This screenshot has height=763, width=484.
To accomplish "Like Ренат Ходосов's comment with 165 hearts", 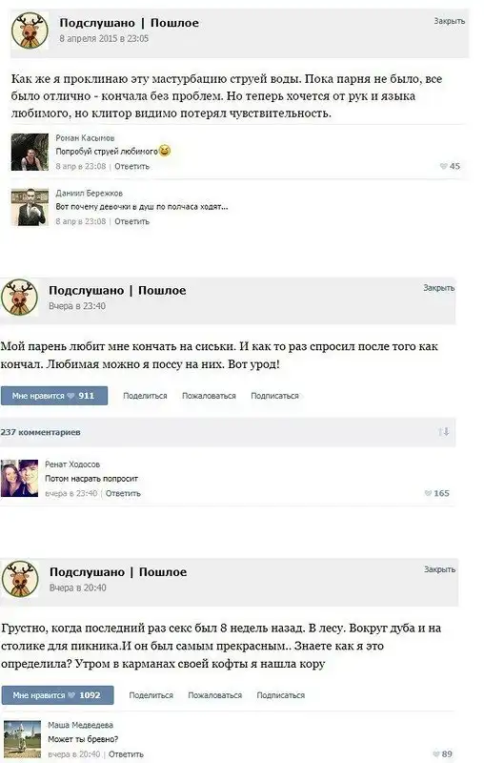I will tap(437, 493).

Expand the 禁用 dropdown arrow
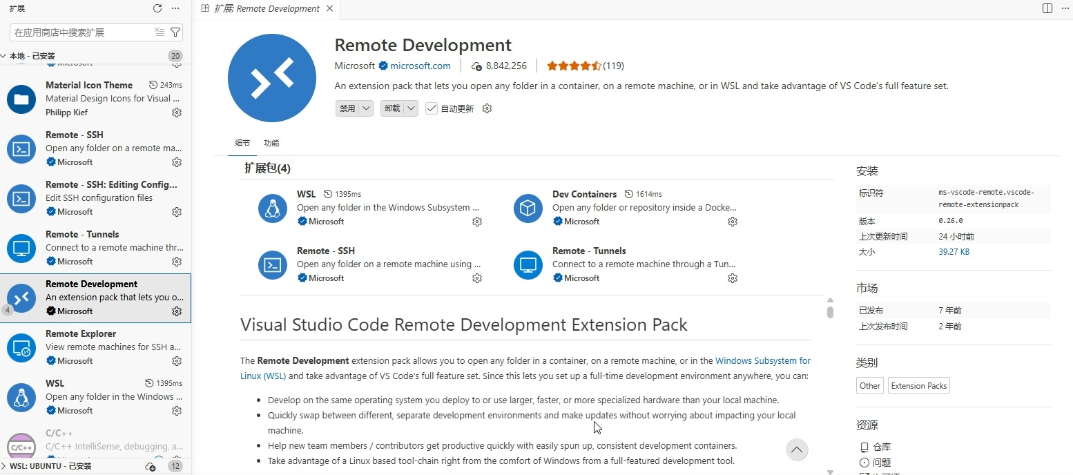click(366, 108)
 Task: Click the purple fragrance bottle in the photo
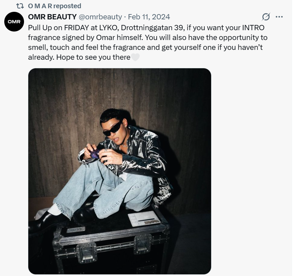96,153
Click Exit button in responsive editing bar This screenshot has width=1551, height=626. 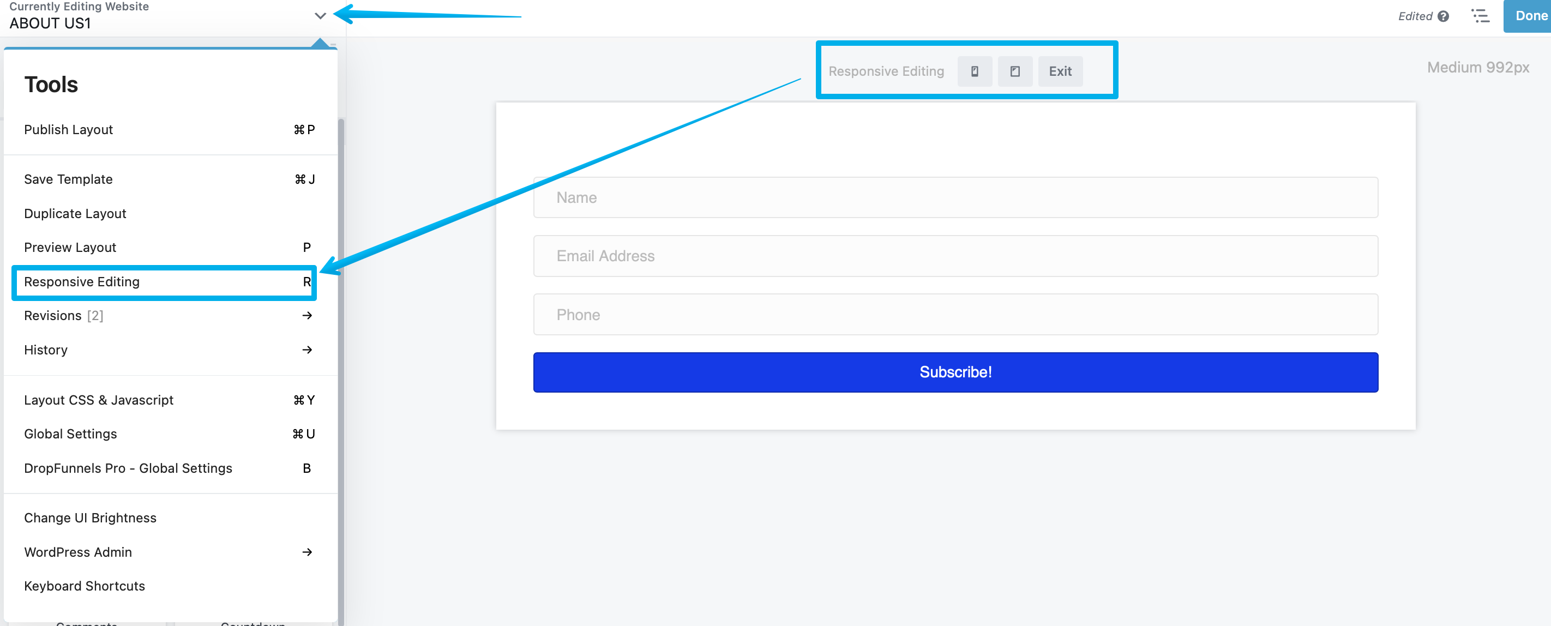pyautogui.click(x=1060, y=70)
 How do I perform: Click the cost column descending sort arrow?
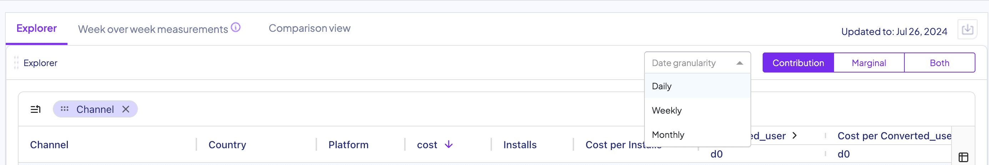(448, 145)
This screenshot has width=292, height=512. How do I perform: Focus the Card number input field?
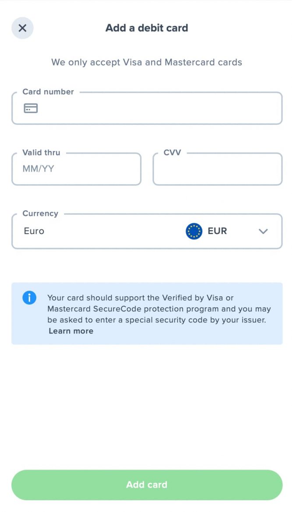coord(158,109)
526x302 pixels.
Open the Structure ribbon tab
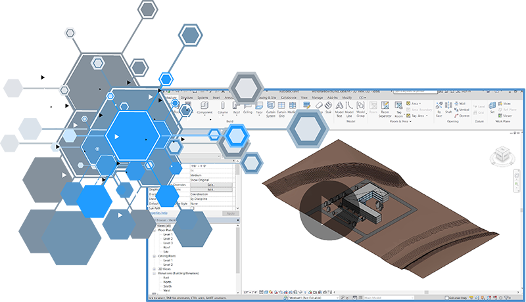point(187,97)
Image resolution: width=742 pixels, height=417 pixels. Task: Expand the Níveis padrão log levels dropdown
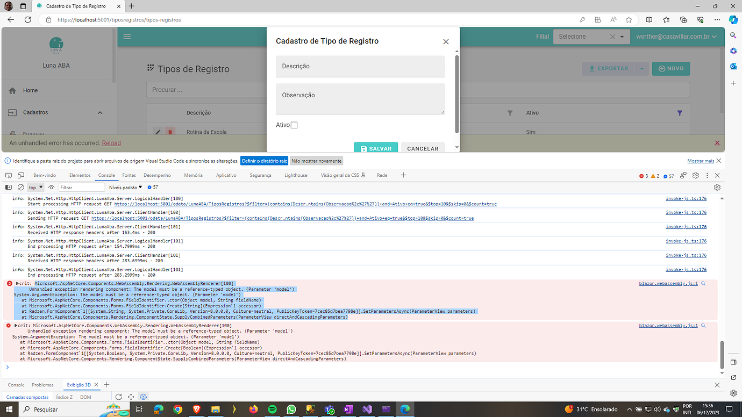(x=125, y=188)
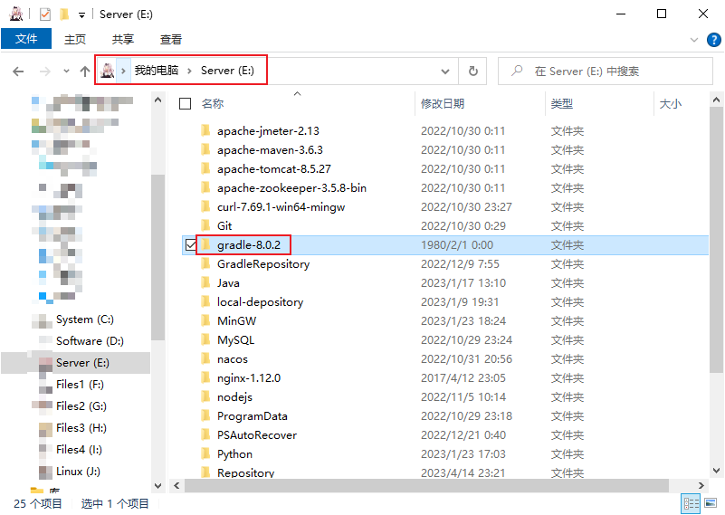725x515 pixels.
Task: Go up one folder level with the up arrow
Action: [x=85, y=71]
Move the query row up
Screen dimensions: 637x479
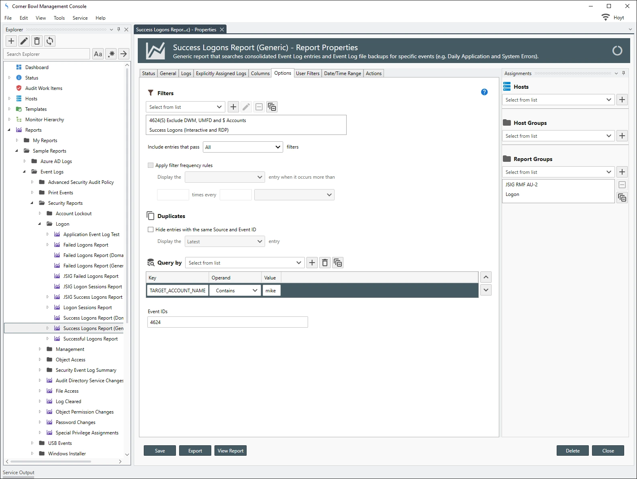pos(486,277)
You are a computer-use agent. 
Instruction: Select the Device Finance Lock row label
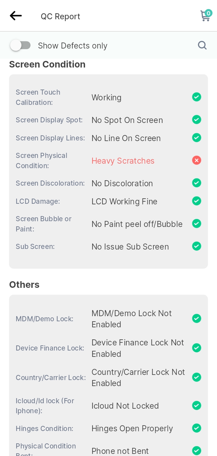click(50, 348)
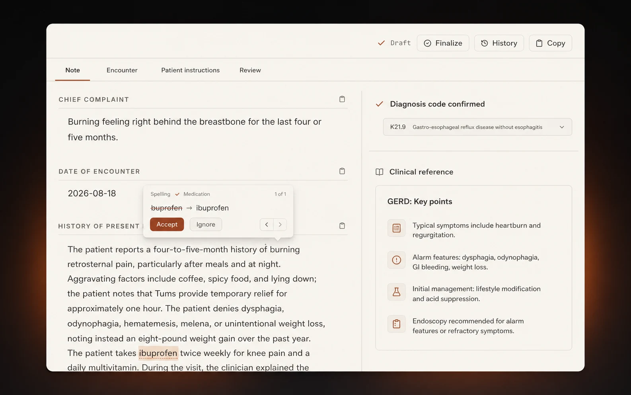This screenshot has width=631, height=395.
Task: Click the alarm features warning icon
Action: (396, 260)
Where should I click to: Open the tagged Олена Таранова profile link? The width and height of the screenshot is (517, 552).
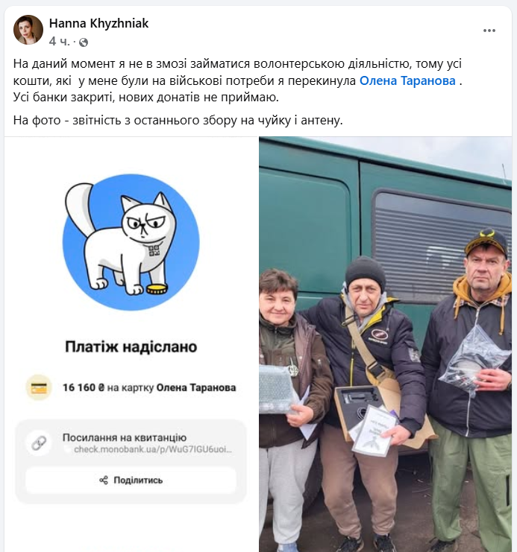tap(407, 80)
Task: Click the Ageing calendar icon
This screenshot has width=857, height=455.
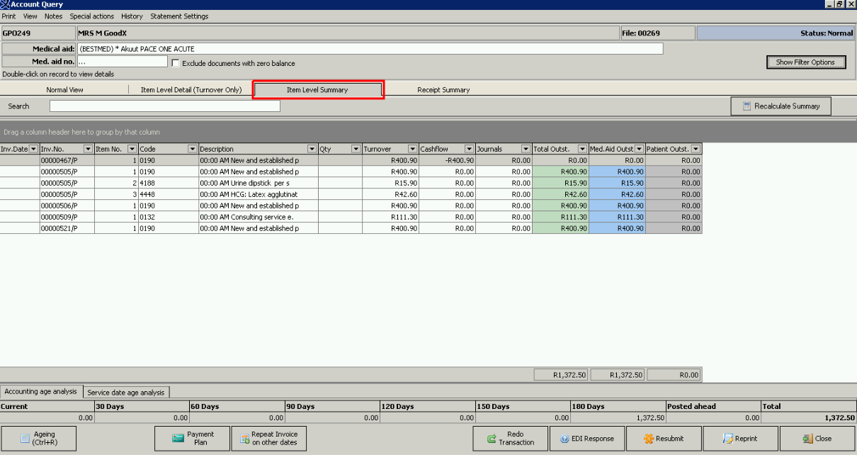Action: pos(25,439)
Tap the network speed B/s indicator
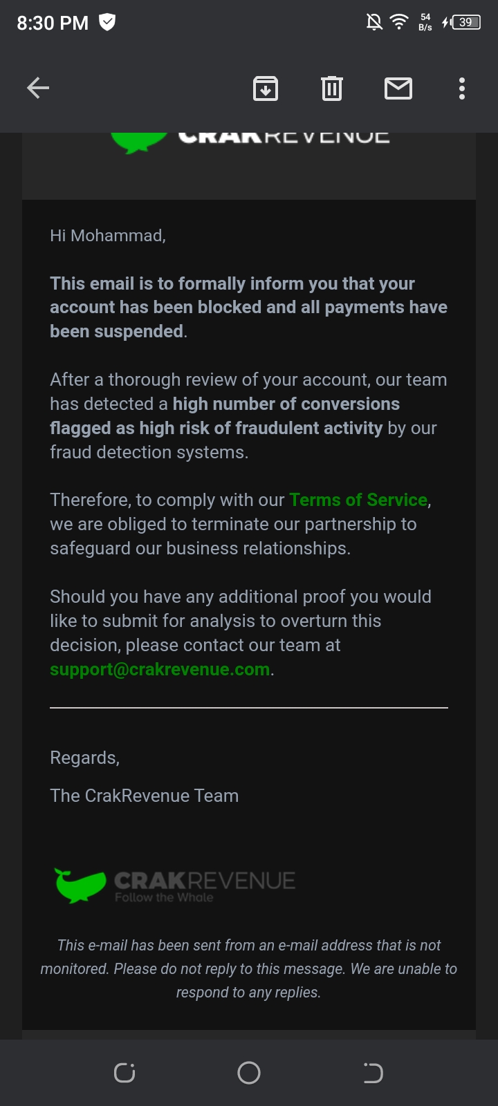Image resolution: width=498 pixels, height=1106 pixels. tap(425, 22)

····················

What is expected :: Once the line holding "Task: Click the Ageing calendar icon" is found, set it down along with every line after it through the end of the entries, exactly, leaving the pictures out.

Answer box ::
Task: Click the Ageing calendar icon
This screenshot has width=857, height=455.
Action: pos(25,439)
Tap the network speed B/s indicator
Image resolution: width=498 pixels, height=1106 pixels. tap(425, 22)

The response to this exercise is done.